宇多田ヒカルさんの初期の名曲「time
will tell」の中には、「時間がたてばわかる」というフレーズが繰り返し出てきますが、聖書の中にも、そのときにはわからなかった出来事の意味が、後になってようやくわかるという構造を持ったお話がたびたび出てきます。
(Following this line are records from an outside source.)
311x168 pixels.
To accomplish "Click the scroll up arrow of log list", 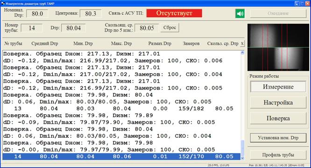I will point(242,53).
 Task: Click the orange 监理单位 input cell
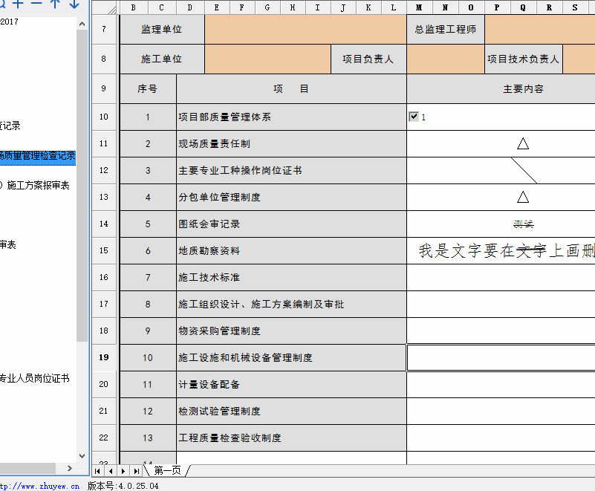(305, 31)
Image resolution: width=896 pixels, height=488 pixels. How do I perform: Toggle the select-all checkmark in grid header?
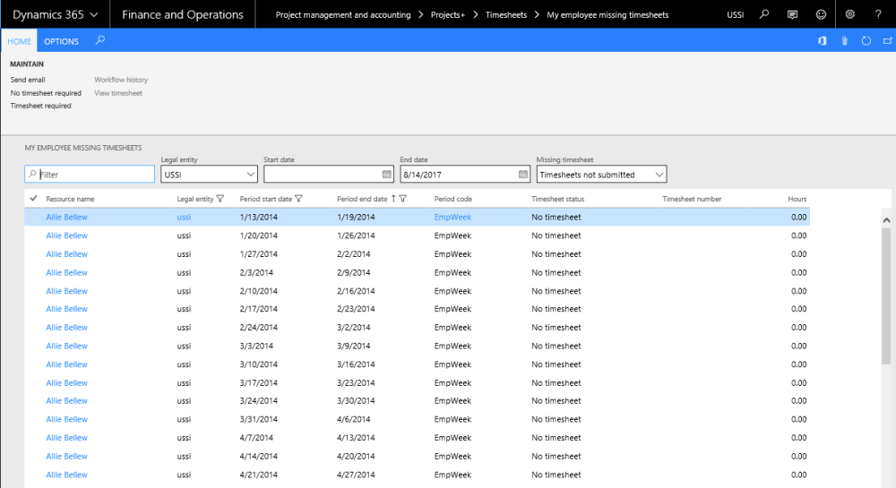(33, 198)
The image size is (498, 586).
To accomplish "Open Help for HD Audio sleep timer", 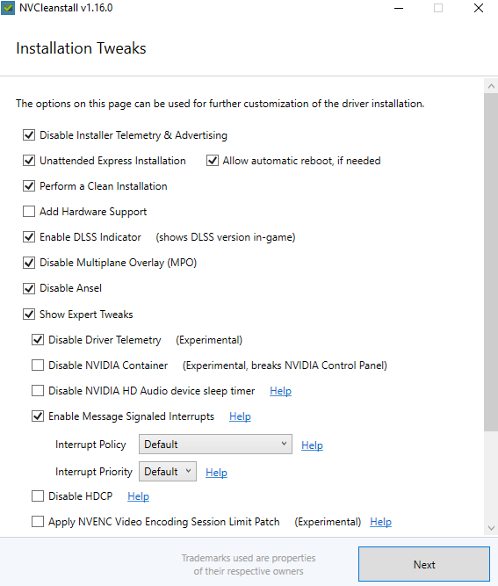I will [280, 391].
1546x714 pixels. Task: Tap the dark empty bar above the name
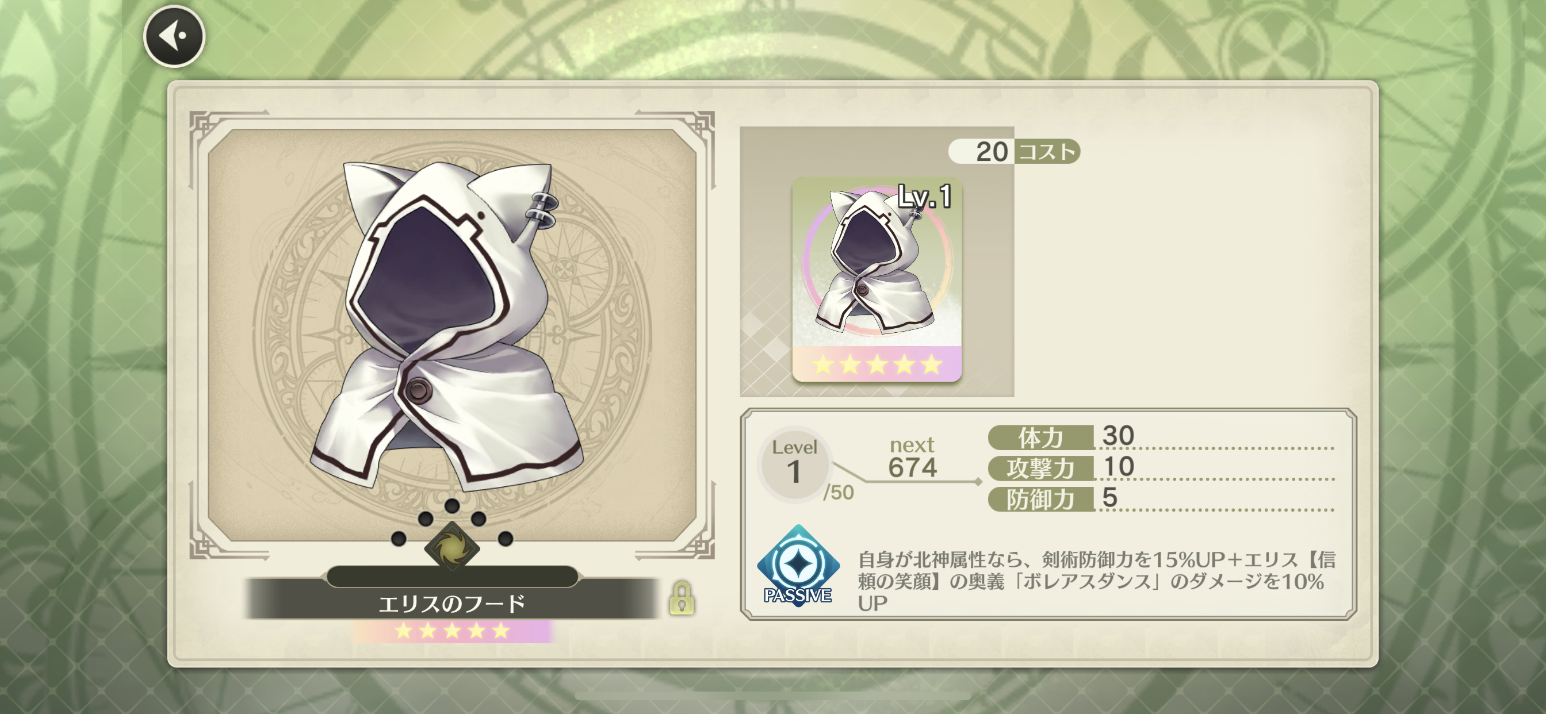pyautogui.click(x=452, y=577)
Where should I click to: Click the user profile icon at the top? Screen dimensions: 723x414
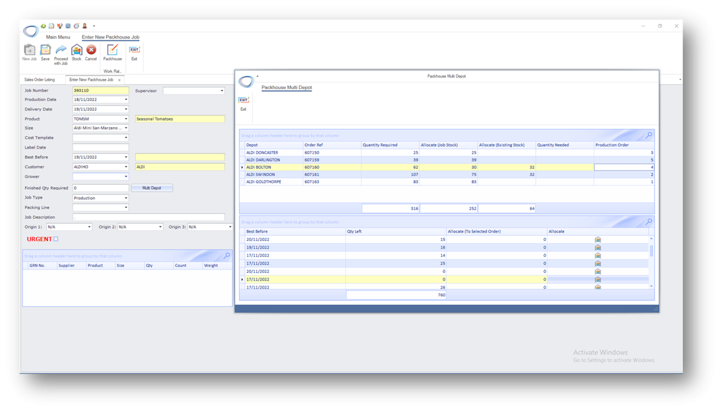coord(85,26)
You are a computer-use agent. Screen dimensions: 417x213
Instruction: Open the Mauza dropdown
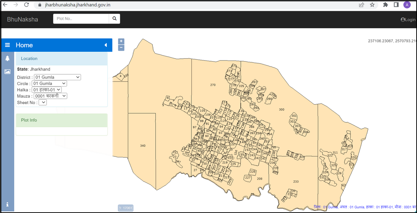pos(50,96)
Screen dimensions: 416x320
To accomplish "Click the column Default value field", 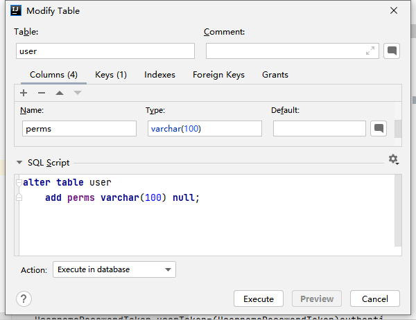I will [319, 129].
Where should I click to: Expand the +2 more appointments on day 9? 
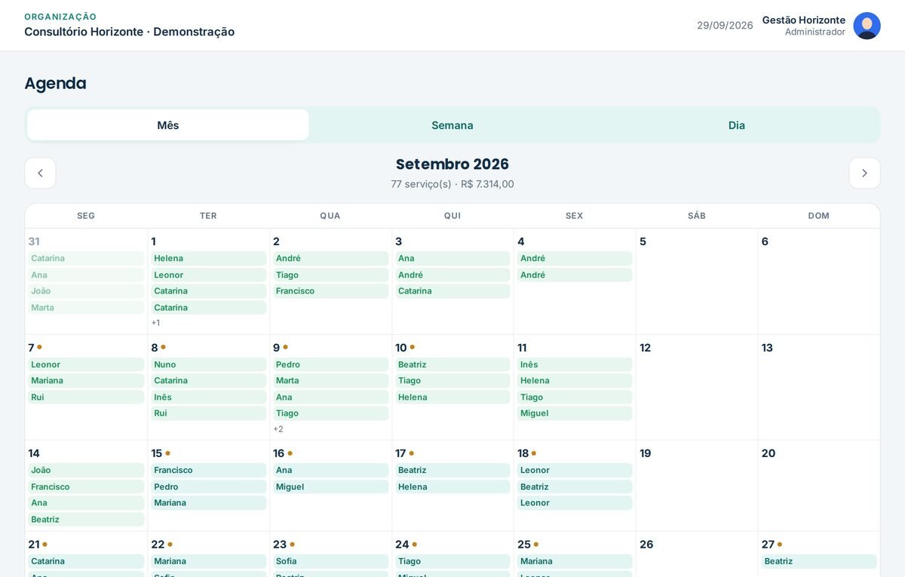coord(278,429)
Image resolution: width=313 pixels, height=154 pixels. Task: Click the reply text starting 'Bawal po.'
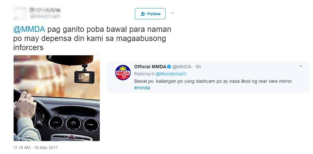pyautogui.click(x=213, y=81)
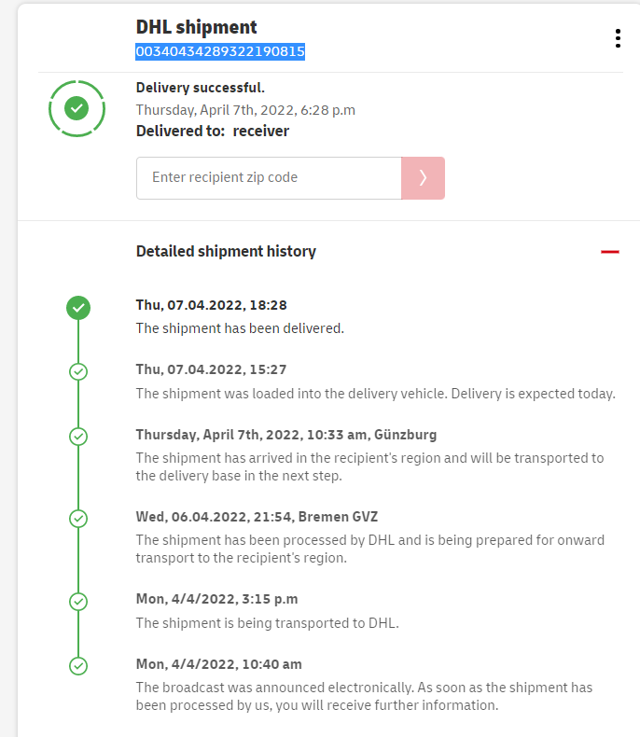Click the Delivery successful status text
Viewport: 640px width, 737px height.
(201, 88)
もっともよく知られているのは、「ヨセフ物語」でしょう。簡単に振り返っておきましょう。ヨセフは12人兄弟の11番目でした。父のヤコブに特にかわいがられた上に、生意気な口をきくので兄弟たちから疎まれ、エジプトに奴隷として売られてしまいます。奉公先でも苦難は続きます。濡れ衣を着せられて、牢屋に入れられてしまうのです。しかし、牢屋で夢を解き明かすという不思議な能力を発揮します。そして、エジプト王の見た夢を見事に解き明かしたヨセフは、エジプトの国を飢饉から救い、その功績からエジプトの首相に大出世するのです。そこへ、飢饉にみまわれた兄弟たちが、カナンから助けを求めてやってきます。自分を売り飛ばした兄弟たちでしたが、ヨセフは復讐をするどころか、兄弟たちに、こう言います。「今は、わたしをここへ売ったことを悔やんだり、責め合ったりする必要はありません。命を救うために、神がわたしをあなたたちより先にお遣わしになったのです」。ヨセフにとって、苦難は、そのときにはただ苦難でしかありませんでした。しかし、後になって、ヨセフにはなぜ自分が苦難に会わなければならなかったのかが、わかるようになったのです。では、なぜこのような理解遅れが生じるのでしょうか。
謎を解くために、補助線を引いてみましょう。内田樹さんが『街場の教育論』という本の中で、「学ぶ」とはどういうことかについて、次のように論じています。「学ぶ」とは、知識を加算的に増やしていくことではありません。自分が予め持っている価値判断の「ものさし」をそのままに、まるで「『領地』を水平方向に拡大」していくかのように情報を収集していくことではないのです。そうではなく、「それまで自分を『私はこんな人間だ。こんなことができて、こんなことができない』というふうに規定していた『決めつけ』の枠組み」を垂直方向に離陸することなのです。自分の「ものさし」が打ち砕かれ、それが新たな「ものさし」へと置き換えられるブレークスルー、それが「学ぶ」ということだ、と内田さんは言います。ブレークスルーの経験は、こう表現されています。「突然、あたりが開けたような感じがする。自分がどこにいて、どういう役割を果たしているのか、果たすべきなのか、それがそれまでとは違う、もっと広大な文脈の中に位置づけられる経験」。これは、まさにヨセフが経験したことではないでしょうか。
出来事を自分の狭い「ものさし」でしか測れなかったヨセフは、神が起動させてくださった「学び」のプロセスを通じて、他者をも包摂する広い「ものさし」を持った別人へと作り変えられていきました。わかるためには、「学ぶ」ことによって、私が別人になる必要があるということ。これが、理解遅れが生じる秘密だったのです。
キリスト者は、「私を新しくしてください」とよく祈ります。詩編第51篇12節に由来する祈りです。この祈りは、ヨセフがそうであったように、神によって私が砕かれ、造り変えられることを喜ぶ、祈りの本義をとてもよく示した祈りであるように思うのです。